FALSIFICAÇÃO GROSSEIRA — INOCORRÊNCIA - CÉDULA CAPAZ DE ENGANAR PESSOAS LEIGAS

Recurso
Tribunal
TFR
Relator
DÉCIO MIRANDA

Resumo do acórdão

- ... não assiste ao apelante quanto à pretensa desclassificação do delito para o crime do art. 171 do CP. O laudo documentoscópico de fls. 33/35 comprovou a falsidade das três cédulas apreendidas, confirmando a materialidade delitiva. A desclassificação para o crime de estelionato é inadmissível, e neste aspecto partilho do entendimento da d. Juíza sentenciante, que assim discorreu sobre o assunto: "Não se trata de falsificação grosseira, "perceptível a olho nu", como entende a defesa. Tanto que os sinais da falsidade foram constatados por policiais, profissionais incumbidos da repressão do crime, para a qual se exige um razoável conhecimento. Não conclusivo, porém. É de se ressaltar que a potencialidade do dano mostra-se quando a falsificação é capaz de enganar pessoas leigas, mormente que se trata de moeda de circulação restrita. No caso vertente, não lesionaria profissionais pelos conhecimentos técnicos que têm para distinguir o falso do verdadeiro, ou ao menos, suspeitar da autenticidade e pela habitualidade do manuseio de casos análogos". - Em perfeita consonância com o acima exposto, transcrevo trecho do seguinte julgado: "Em tese, a simples imperfeição da cédula falsificada não desfigura o crime definido no art. 289 do CP, pois, como ensina MAGALHÃES NORONHA, no crime de falsificação necessária a "imitatio veritatis", contudo, não se exige perfeição na "imitatio veri", sendo tão-só preciso, conforme MANZINI, citado pelo mesmo autor, que a coisa falsificada apresente os caracteres específicos exteriores da moeda ou do papel-moeda, tendo assim a idoneidade de induzir a engano um número indeterminado de pessoas ("Direito Penal", 3ª ed., 1/148). - Esse engano, não alcançado em lugares mais adiantados do país, pode ser atingido em outros, apesar de grosseira a falsificação, eis que o público de uma região não é o mesmo de outra, como ressalta TEODOLINDO CASTIGLIONE (Código Penal Brasileiro, Comentários, 1956, 10.01.89) - (TFR, Habeas Corpus, Rel.
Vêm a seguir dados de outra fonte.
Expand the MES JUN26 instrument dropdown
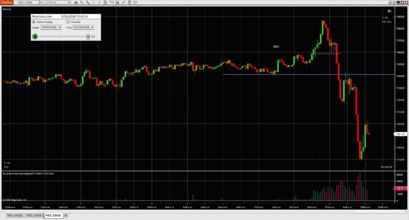409x220 pixels. click(x=41, y=2)
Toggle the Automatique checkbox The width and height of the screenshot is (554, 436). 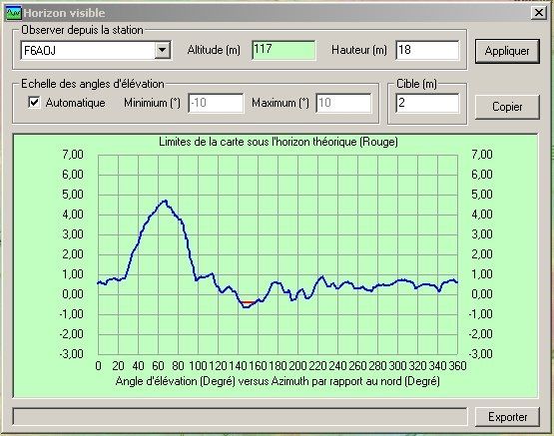click(34, 103)
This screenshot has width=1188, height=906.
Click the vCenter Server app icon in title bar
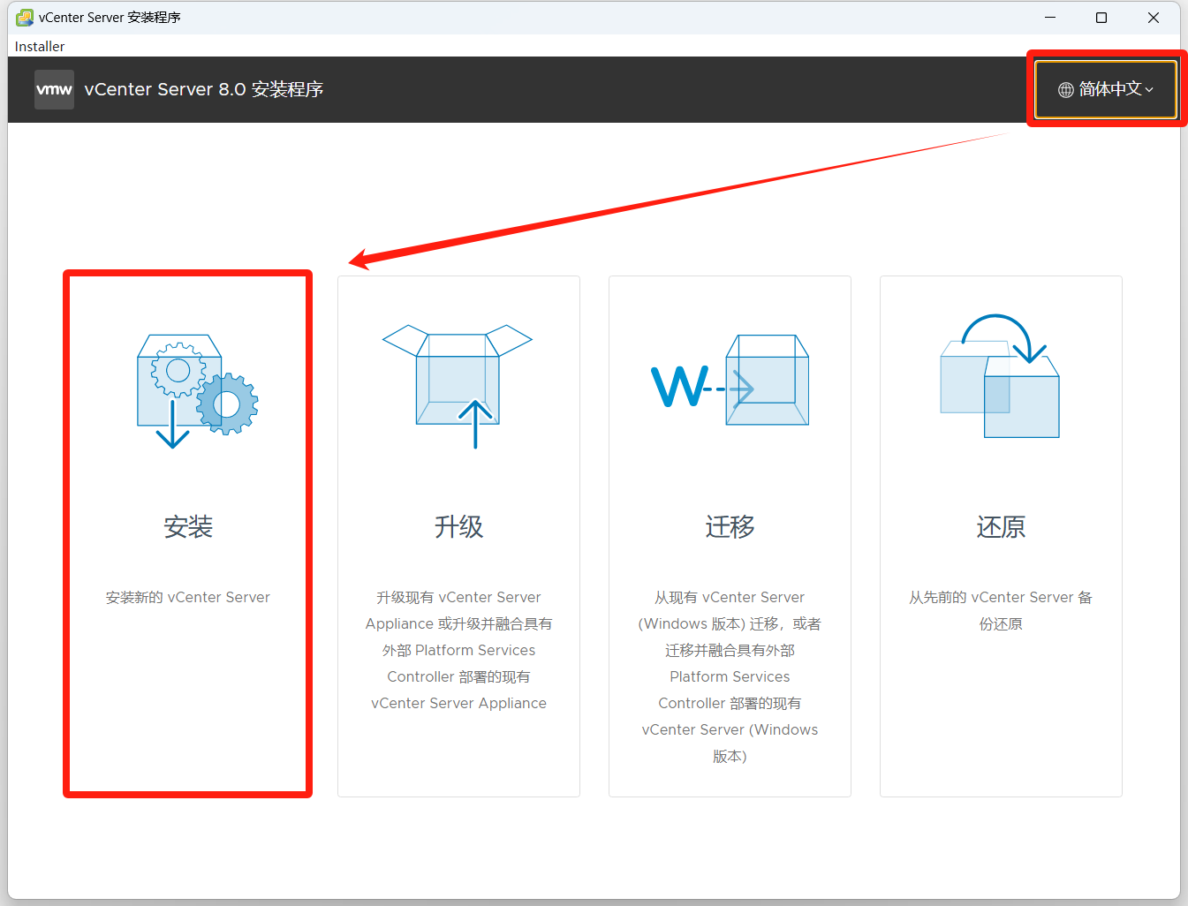click(25, 18)
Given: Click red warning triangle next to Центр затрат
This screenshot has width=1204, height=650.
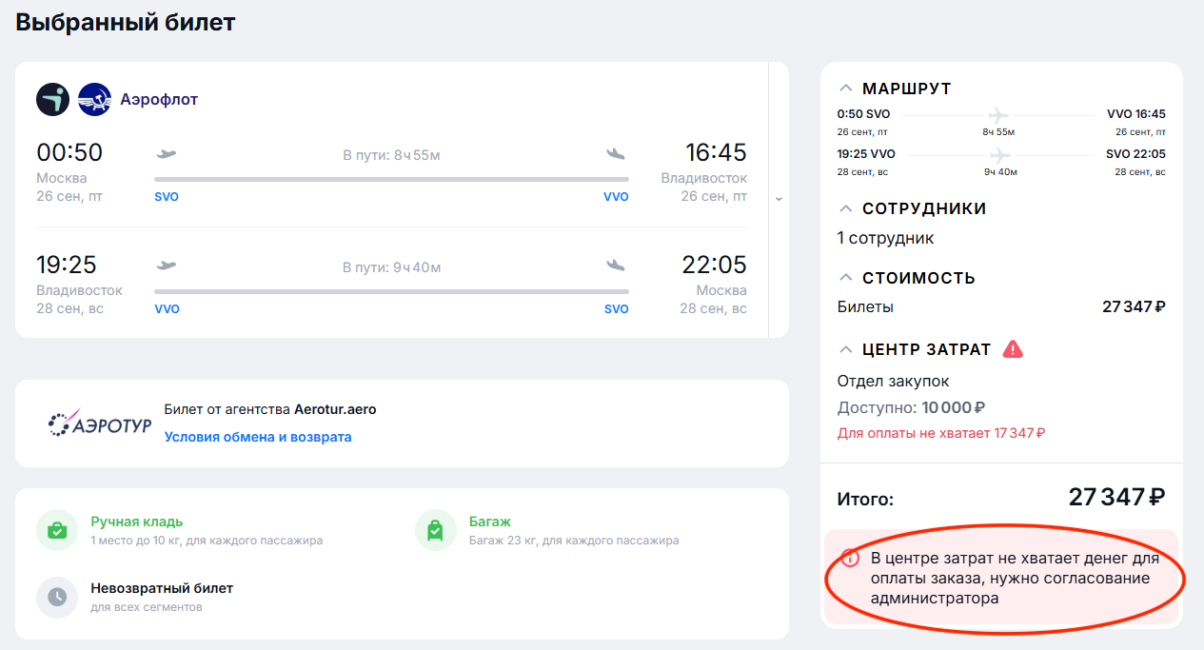Looking at the screenshot, I should click(x=1013, y=349).
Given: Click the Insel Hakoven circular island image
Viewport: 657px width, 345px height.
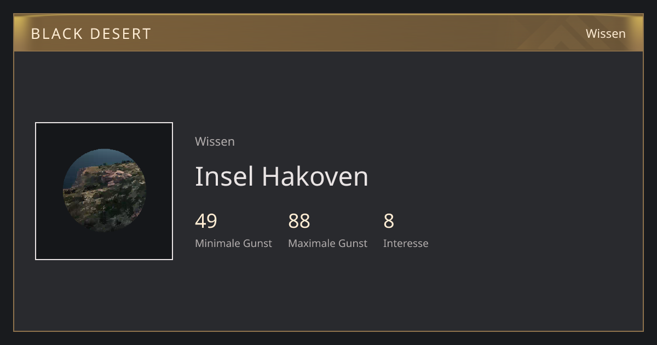Looking at the screenshot, I should [x=104, y=191].
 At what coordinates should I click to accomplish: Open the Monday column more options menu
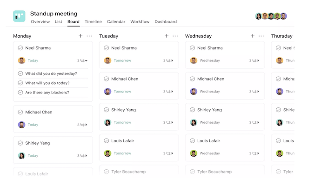click(x=89, y=36)
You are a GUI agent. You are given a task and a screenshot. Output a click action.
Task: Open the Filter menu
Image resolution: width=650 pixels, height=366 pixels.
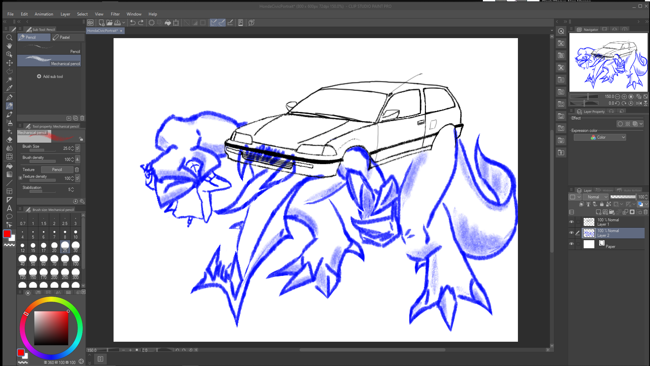pyautogui.click(x=115, y=14)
DÉCIO MIRANDA - RTFR 32/328)". - Por último, afasto a tese da tentativa sustentada pelo d. defensor, porquanto a simples posse da moeda falsa e sua conseqüente disponibilidade caracterizam o crime do art. 289 do Código Penal (nesse sentido: RF 235/283, 216/295 e TRF-3ª Região - LEX 38/489). - Por todo o exposto, nego provimento ao recurso, mantendo "in totum" a sentença monocrática. - É como voto. Ac. de 19-09-1995 LEX - JSTJ e TRF - Vol. 78 - Pág. 537 EMFOR 623

Ementa

Não há se falar em falsificação grosseira quando a cédula falsa é capaz de enganar pessoas leigas, sem conhecimento técnico para distinguir o falso do verdadeiro ou ao menos suspeitar da autenticidade, mormente em se tratando de moeda de circulação restrita (dólares americanos).